╭──

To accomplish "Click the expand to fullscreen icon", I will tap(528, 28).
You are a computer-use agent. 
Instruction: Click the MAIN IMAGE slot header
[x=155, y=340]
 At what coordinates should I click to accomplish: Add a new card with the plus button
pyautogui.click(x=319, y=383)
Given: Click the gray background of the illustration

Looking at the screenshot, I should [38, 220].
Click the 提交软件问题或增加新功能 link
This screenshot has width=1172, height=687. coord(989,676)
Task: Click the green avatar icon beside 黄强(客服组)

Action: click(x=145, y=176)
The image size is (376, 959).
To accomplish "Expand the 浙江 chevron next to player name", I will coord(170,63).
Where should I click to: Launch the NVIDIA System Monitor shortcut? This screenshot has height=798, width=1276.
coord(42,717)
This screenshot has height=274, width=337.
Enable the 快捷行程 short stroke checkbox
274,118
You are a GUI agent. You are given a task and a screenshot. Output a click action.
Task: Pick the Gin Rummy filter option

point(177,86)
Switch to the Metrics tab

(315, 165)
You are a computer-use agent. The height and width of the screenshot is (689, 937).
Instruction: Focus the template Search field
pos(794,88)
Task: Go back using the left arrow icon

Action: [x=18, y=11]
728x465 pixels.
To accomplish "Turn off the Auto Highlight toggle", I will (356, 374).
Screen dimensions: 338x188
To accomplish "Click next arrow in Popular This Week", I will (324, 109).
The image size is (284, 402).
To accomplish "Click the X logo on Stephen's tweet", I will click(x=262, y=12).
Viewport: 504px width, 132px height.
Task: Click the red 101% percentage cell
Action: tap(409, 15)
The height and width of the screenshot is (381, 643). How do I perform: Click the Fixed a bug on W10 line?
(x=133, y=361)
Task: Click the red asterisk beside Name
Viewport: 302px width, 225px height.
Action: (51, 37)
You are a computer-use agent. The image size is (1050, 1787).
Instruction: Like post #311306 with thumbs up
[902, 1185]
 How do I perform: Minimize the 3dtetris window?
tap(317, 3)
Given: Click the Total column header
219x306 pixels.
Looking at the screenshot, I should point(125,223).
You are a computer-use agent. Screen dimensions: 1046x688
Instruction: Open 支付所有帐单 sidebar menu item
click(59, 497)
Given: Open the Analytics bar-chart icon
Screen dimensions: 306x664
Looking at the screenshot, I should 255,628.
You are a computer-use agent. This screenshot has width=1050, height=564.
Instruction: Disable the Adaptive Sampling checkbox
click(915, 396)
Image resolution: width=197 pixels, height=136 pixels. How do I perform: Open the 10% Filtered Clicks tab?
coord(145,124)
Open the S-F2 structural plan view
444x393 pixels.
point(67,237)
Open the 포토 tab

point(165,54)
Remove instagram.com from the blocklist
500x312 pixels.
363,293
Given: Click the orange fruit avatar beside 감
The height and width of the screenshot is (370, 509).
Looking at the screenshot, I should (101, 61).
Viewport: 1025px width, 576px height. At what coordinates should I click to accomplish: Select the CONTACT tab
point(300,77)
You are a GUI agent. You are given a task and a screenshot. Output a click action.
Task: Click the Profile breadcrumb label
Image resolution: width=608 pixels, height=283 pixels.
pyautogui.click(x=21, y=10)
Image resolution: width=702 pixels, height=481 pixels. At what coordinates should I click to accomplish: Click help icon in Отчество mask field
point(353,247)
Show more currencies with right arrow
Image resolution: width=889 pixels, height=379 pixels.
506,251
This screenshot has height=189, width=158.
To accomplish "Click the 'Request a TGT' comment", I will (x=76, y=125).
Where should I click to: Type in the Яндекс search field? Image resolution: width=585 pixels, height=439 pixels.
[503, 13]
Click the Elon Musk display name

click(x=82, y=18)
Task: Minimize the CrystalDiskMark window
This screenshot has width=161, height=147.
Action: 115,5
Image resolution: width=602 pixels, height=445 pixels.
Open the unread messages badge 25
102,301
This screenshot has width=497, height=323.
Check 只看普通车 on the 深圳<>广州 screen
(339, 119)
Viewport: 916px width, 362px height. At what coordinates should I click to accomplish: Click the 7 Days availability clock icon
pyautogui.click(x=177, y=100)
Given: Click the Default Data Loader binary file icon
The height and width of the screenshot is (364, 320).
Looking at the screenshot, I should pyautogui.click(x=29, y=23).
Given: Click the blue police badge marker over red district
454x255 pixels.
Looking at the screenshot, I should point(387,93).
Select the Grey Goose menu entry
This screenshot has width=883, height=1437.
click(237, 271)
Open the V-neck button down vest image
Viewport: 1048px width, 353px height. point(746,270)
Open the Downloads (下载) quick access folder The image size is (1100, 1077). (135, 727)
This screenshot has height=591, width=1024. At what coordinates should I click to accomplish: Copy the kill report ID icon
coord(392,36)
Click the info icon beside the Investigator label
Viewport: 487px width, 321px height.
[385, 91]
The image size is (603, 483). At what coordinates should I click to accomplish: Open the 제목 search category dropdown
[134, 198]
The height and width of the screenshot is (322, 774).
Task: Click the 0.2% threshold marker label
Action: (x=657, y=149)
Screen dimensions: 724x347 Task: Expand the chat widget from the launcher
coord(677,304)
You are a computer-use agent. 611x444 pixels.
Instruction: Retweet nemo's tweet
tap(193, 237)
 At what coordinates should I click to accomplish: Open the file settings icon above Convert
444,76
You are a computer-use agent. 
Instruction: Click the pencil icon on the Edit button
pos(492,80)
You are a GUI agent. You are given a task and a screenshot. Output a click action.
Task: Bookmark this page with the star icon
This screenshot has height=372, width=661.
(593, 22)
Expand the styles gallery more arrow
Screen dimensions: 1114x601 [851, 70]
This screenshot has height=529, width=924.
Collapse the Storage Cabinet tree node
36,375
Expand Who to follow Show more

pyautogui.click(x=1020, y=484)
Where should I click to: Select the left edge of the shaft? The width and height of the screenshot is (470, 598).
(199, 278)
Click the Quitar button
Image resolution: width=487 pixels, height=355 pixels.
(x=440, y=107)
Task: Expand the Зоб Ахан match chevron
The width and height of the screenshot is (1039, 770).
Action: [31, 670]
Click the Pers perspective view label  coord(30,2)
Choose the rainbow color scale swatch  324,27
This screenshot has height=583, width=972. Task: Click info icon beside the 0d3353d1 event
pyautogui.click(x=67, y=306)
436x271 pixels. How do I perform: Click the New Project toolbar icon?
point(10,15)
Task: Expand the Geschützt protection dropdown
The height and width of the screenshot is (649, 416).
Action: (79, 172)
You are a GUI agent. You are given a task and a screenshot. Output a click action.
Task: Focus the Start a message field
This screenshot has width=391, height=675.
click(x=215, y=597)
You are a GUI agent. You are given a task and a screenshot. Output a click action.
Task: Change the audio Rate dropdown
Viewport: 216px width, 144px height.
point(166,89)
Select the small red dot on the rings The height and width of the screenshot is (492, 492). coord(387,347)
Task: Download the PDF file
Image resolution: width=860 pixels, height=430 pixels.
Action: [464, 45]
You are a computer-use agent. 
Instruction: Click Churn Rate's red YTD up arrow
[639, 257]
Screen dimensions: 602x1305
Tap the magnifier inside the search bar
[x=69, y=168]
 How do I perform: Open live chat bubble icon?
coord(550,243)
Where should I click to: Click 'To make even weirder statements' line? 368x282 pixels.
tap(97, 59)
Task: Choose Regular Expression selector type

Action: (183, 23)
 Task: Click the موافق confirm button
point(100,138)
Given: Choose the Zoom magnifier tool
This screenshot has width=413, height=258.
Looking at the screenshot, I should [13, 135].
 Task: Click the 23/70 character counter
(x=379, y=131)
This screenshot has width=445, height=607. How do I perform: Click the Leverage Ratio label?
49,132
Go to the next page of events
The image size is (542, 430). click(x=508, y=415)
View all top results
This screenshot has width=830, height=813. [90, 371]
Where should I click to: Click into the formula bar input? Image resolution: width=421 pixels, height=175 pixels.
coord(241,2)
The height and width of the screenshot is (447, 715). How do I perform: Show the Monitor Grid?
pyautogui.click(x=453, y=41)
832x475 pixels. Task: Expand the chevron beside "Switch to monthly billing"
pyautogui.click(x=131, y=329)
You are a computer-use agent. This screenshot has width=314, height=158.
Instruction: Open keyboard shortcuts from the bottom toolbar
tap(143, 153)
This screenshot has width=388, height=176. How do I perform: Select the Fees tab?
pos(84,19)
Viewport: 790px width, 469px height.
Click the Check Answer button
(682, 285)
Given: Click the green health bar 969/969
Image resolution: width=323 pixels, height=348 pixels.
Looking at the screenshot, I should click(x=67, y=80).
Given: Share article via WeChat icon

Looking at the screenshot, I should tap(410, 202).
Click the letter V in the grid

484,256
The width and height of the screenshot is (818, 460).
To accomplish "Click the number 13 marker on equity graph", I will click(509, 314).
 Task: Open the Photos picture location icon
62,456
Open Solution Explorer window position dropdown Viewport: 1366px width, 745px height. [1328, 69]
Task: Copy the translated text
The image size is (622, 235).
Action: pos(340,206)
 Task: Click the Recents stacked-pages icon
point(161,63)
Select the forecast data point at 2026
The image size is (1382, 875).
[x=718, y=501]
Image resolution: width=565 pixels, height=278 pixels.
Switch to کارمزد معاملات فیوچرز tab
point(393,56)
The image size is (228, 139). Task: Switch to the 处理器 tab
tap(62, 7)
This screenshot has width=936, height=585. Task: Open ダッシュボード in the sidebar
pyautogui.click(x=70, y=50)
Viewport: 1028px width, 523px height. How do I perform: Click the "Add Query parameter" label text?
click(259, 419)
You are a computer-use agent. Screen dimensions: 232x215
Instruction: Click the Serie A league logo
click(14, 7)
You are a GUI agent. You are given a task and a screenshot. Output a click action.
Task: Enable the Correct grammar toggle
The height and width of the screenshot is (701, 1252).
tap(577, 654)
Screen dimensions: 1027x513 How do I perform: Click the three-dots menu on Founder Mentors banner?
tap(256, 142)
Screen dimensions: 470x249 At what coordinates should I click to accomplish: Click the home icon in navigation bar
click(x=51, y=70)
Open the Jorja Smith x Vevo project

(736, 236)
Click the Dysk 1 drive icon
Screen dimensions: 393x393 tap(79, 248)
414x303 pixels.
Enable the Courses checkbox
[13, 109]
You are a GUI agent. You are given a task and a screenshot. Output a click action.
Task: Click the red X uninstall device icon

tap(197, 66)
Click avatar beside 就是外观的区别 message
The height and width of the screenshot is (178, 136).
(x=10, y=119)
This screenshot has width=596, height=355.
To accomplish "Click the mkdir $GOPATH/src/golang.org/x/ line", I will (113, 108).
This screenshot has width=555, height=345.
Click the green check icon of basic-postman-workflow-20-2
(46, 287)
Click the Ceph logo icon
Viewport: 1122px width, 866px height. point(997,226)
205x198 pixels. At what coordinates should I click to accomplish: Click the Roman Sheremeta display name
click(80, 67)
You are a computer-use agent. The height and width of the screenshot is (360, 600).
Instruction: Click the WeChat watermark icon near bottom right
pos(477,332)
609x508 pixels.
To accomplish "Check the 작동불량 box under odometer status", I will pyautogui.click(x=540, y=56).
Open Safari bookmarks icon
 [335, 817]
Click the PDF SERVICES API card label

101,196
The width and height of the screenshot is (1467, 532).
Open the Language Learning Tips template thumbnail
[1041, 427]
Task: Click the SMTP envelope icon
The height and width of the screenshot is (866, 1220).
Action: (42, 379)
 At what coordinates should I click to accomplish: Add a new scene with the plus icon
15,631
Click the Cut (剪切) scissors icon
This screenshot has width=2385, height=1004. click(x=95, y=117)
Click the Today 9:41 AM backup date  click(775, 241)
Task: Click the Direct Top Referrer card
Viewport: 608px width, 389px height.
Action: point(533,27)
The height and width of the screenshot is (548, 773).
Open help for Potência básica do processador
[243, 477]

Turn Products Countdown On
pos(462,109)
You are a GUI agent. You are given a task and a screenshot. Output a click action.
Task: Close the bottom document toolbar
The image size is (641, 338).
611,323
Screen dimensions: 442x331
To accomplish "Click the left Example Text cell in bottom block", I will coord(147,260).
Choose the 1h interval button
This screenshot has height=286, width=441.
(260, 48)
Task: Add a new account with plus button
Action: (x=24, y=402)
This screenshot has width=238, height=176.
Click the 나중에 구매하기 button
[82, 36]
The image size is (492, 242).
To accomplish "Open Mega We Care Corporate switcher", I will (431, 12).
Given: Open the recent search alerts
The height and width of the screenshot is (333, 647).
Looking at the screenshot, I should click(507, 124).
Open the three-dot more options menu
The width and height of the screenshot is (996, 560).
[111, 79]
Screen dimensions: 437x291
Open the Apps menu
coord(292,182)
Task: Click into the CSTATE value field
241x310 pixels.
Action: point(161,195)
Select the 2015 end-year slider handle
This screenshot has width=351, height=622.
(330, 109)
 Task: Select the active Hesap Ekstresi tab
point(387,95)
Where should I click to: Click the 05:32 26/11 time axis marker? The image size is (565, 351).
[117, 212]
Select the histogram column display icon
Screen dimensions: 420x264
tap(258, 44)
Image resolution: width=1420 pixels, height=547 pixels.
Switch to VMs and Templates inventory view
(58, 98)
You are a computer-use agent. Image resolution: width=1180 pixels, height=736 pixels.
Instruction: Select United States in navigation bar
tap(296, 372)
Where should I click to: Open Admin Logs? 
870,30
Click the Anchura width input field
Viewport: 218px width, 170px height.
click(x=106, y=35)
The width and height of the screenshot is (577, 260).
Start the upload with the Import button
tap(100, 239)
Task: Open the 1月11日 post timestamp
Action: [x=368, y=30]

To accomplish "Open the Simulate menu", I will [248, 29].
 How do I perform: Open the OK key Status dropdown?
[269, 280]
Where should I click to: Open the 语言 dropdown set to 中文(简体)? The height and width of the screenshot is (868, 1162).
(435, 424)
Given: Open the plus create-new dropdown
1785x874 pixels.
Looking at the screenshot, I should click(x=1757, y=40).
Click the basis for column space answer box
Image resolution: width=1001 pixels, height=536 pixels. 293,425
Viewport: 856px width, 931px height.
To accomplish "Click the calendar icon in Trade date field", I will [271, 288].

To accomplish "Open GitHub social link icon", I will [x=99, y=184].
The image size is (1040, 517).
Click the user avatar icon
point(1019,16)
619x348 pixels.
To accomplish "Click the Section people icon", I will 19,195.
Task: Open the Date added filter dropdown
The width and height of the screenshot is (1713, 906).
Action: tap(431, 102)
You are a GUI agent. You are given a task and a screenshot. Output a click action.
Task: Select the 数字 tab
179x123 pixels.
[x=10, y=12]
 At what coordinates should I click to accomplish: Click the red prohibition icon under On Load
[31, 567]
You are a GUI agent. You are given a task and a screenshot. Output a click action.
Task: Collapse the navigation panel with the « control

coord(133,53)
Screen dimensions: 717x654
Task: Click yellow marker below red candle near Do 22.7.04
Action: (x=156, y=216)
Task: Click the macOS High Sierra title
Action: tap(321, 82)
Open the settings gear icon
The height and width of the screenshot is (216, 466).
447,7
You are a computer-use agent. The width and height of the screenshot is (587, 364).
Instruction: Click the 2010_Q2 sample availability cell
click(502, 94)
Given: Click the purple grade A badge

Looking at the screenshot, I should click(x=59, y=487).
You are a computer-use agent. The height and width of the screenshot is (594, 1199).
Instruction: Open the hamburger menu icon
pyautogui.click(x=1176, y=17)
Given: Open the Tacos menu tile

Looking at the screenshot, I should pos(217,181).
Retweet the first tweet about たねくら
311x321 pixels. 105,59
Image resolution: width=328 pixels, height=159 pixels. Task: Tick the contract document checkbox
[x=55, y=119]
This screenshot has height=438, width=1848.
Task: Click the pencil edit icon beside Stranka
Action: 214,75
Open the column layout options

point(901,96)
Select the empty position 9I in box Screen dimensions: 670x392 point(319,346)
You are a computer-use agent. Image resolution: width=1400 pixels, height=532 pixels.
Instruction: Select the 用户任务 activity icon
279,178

╰──

» **Aim of the exercise**: Search the records above for the word "toggle" and give the number of lines where it occurs, nothing else.

» **Exercise solution**: 2